TASK STATEMENT: Write out the lines from the line with "You are a computer-use" to the line with "Instruction: Like the" again, changing "comment" to "post" and leaving everything else the same.

INPUT MATERIAL:
>>>
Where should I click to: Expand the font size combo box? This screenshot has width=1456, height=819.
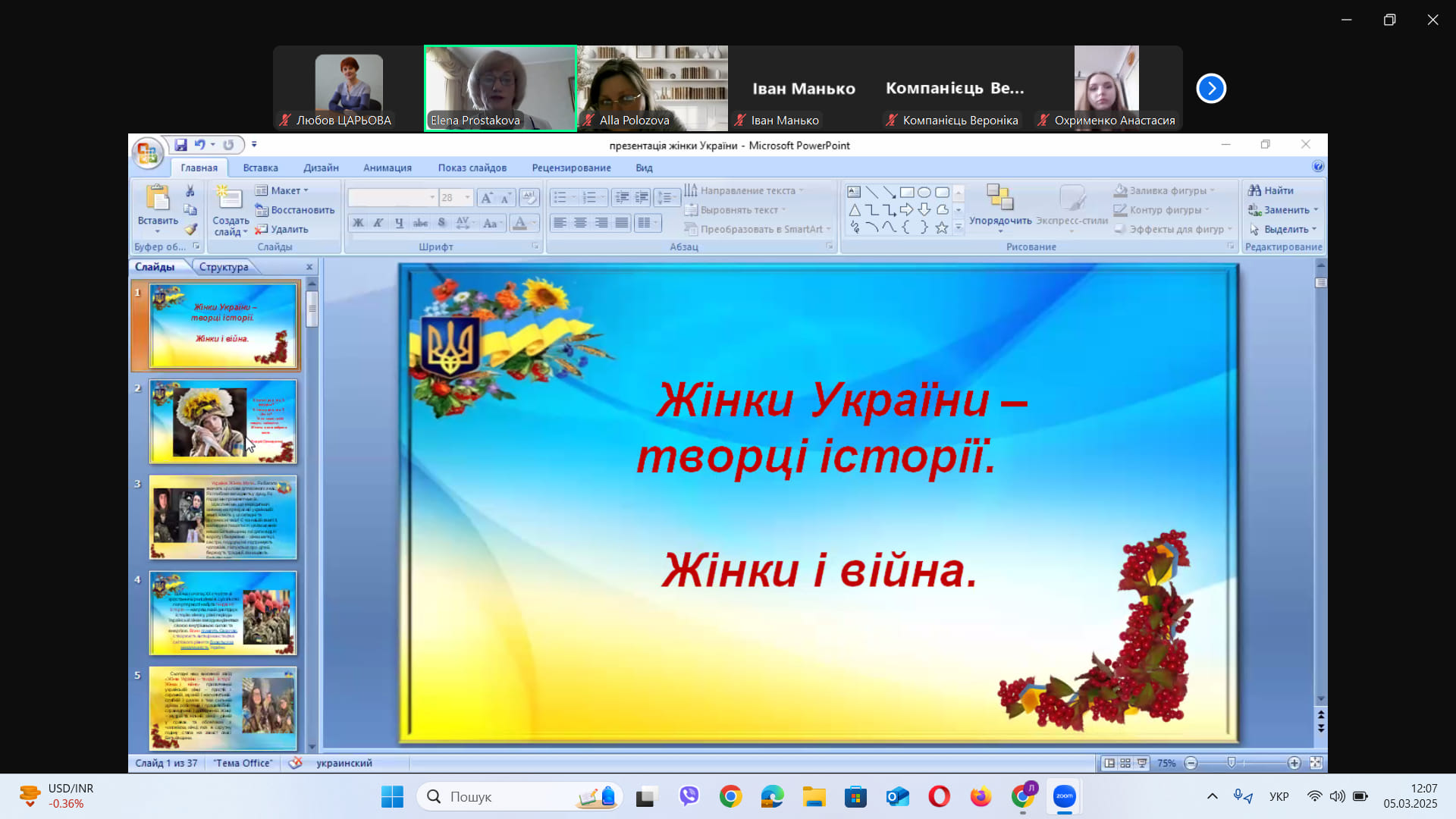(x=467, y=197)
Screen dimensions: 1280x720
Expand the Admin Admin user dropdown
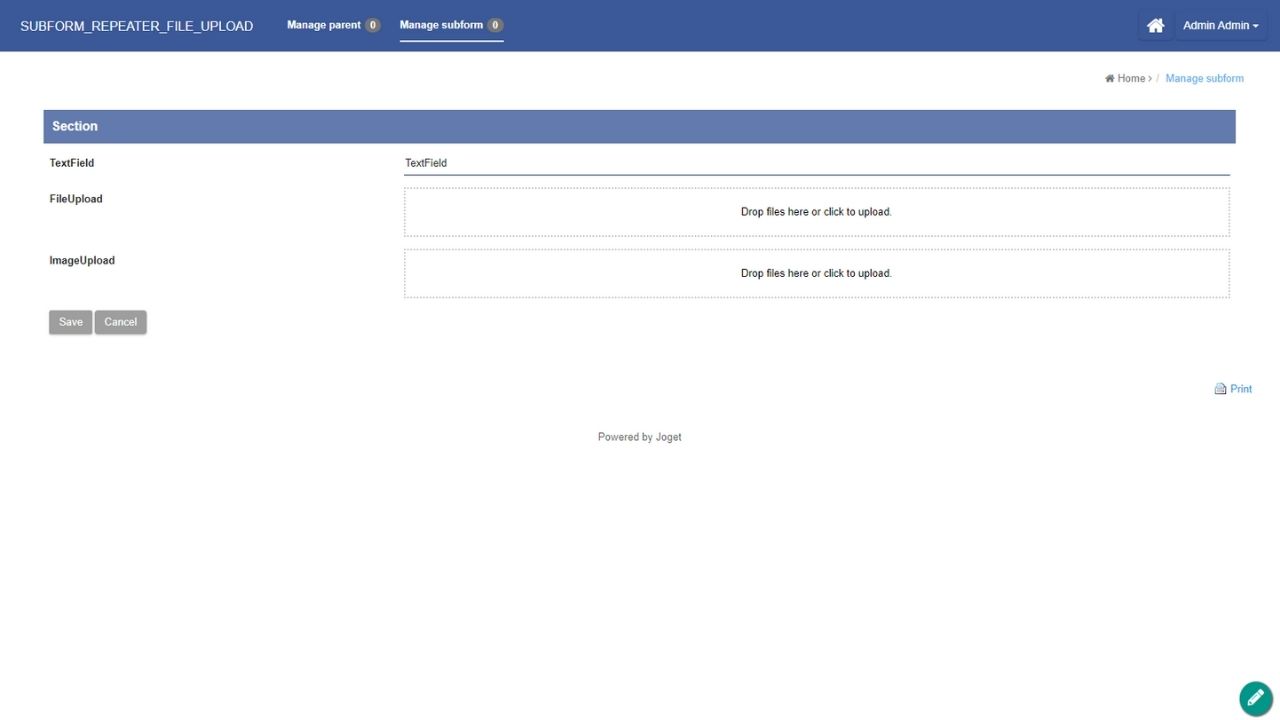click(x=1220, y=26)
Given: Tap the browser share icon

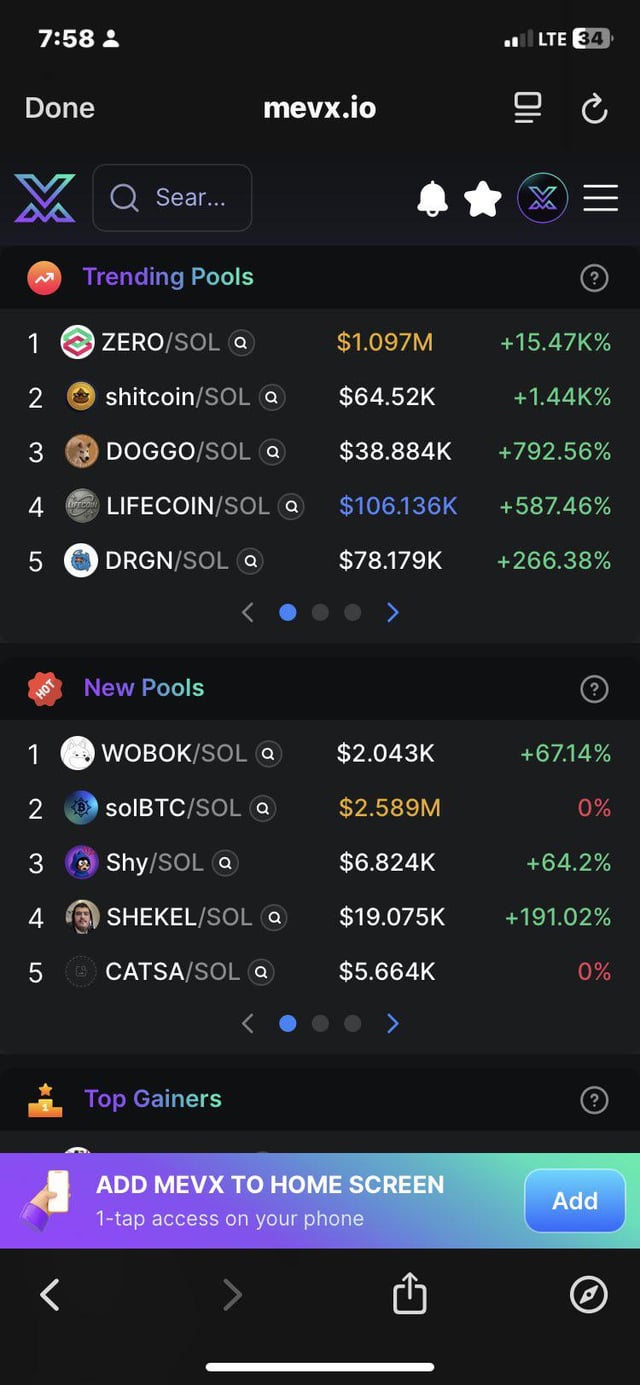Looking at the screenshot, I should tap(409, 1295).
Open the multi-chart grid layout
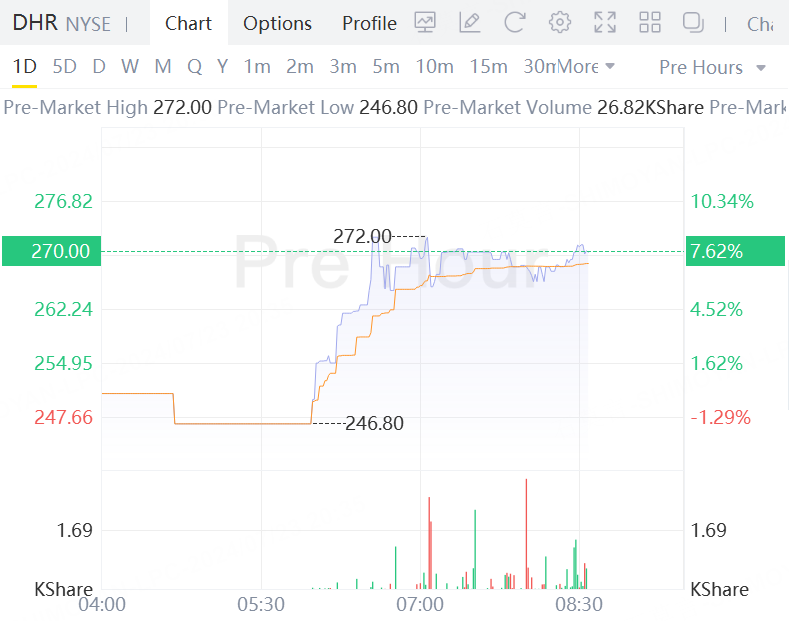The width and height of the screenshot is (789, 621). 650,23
<<<
>>>
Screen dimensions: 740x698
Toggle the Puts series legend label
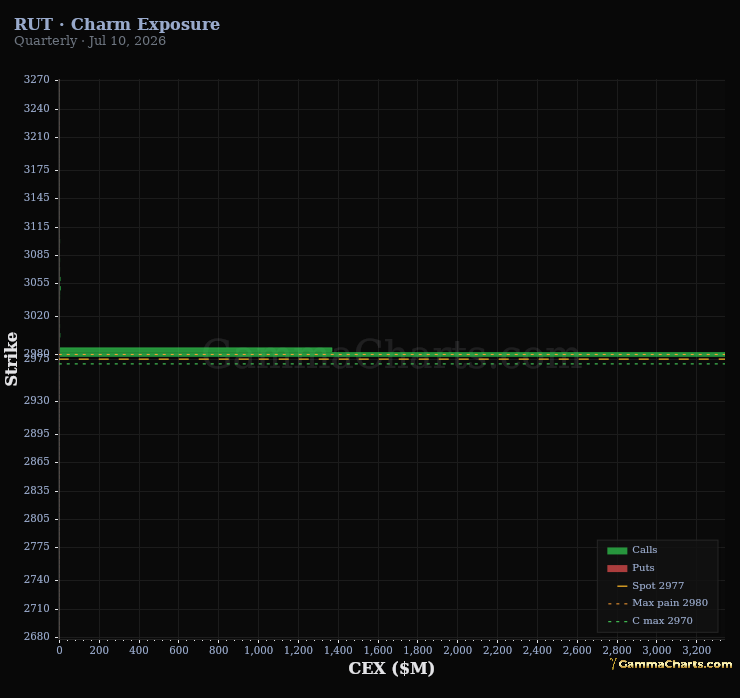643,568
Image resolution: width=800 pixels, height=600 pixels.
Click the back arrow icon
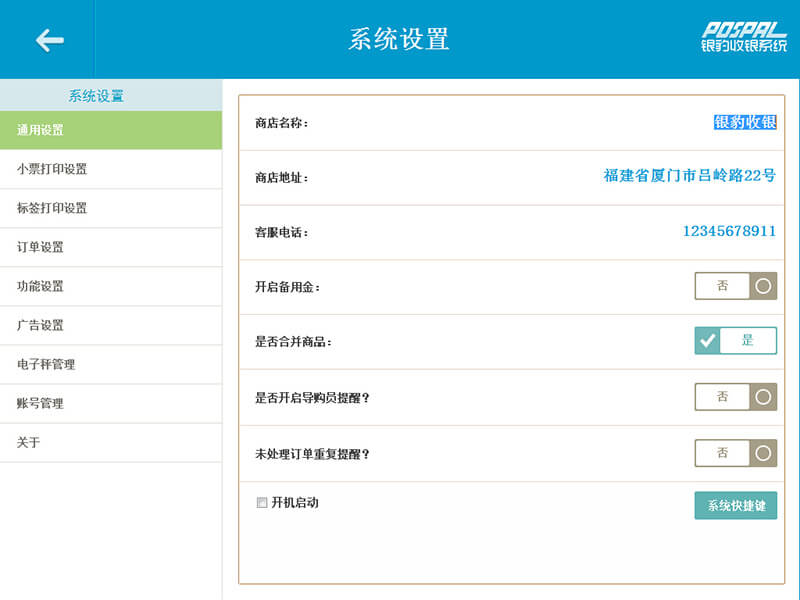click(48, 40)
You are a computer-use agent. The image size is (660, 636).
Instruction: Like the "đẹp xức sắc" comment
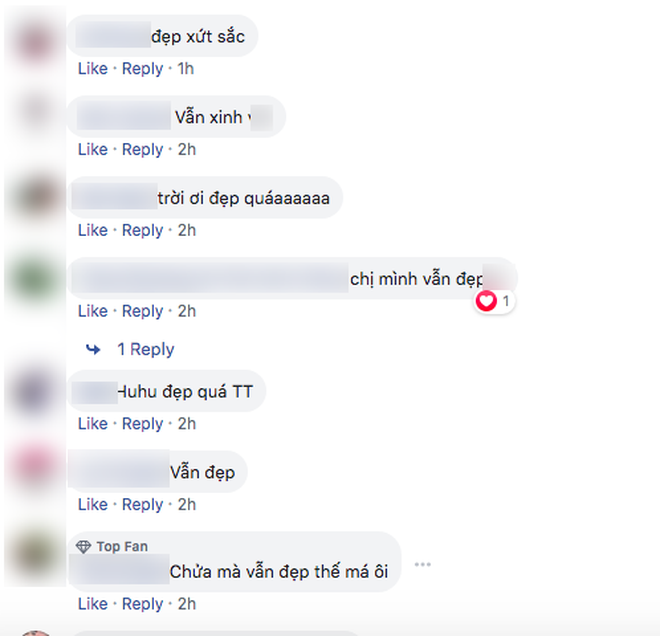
<<<
>>>
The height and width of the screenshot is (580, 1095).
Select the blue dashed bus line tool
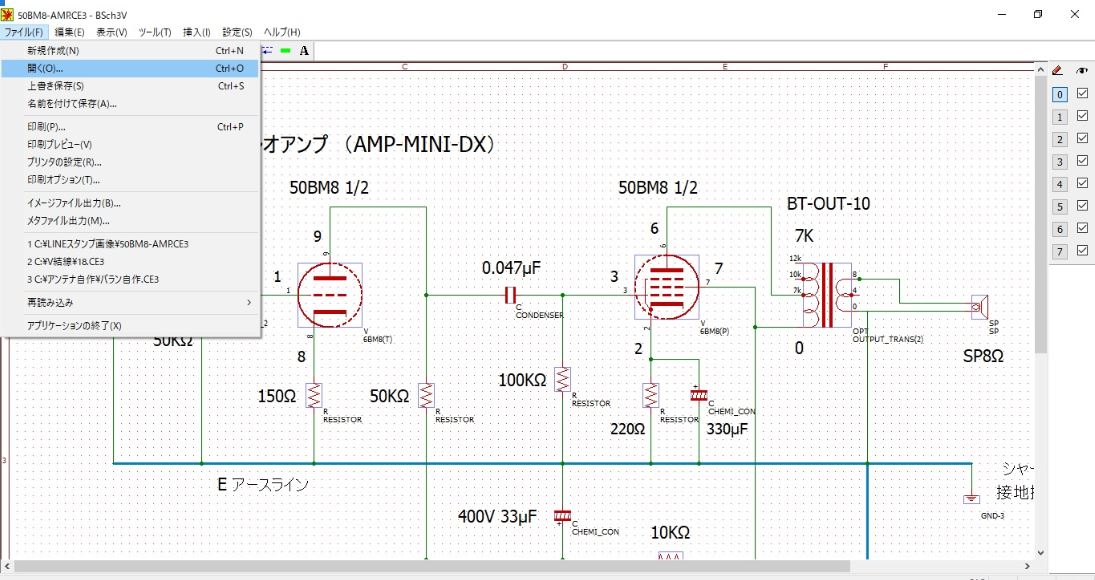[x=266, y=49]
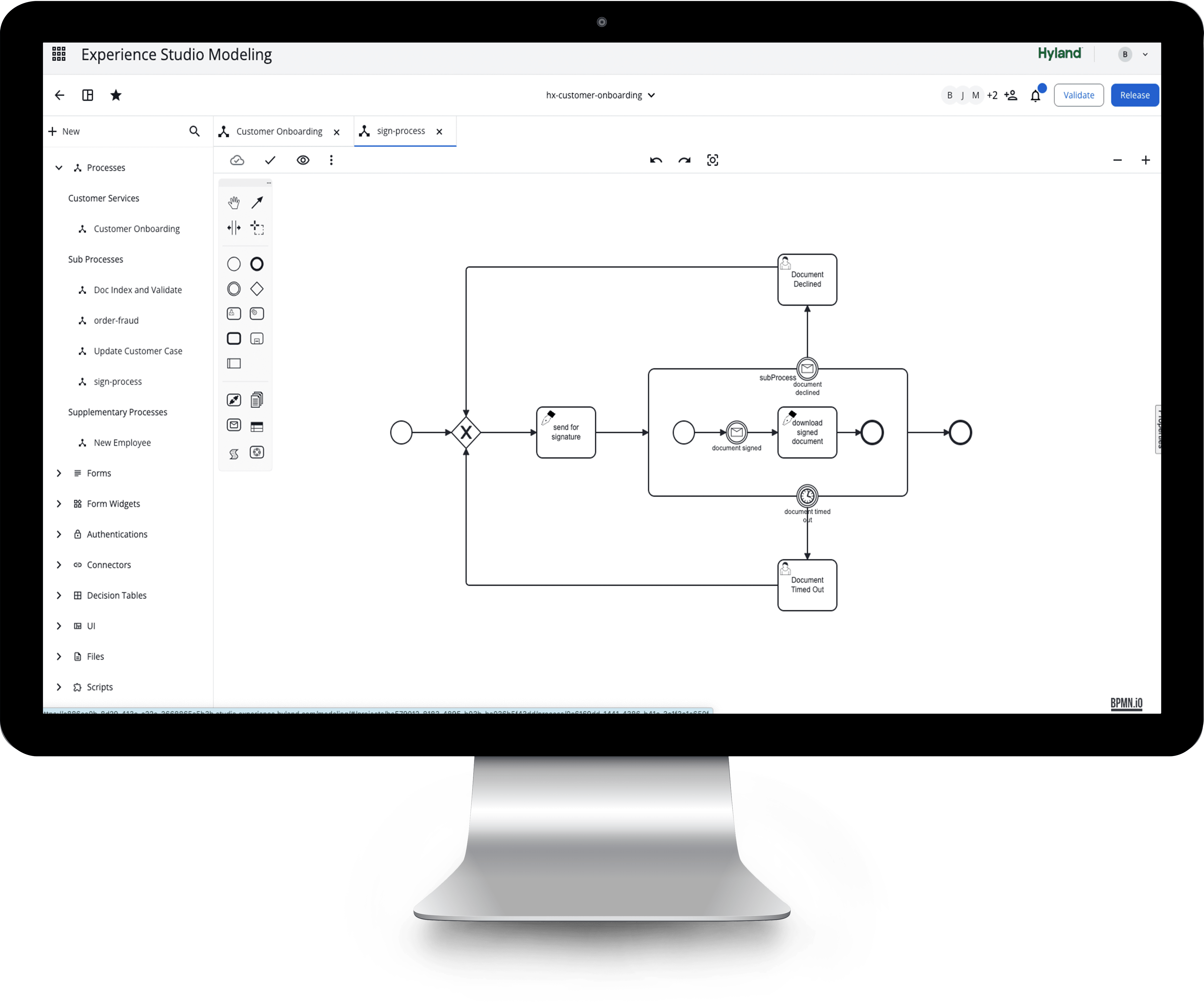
<<<
SOLUTION TO THIS TASK:
You are a computer-use agent. The image size is (660, 636).
Instruction: Like the "đẹp xức sắc" post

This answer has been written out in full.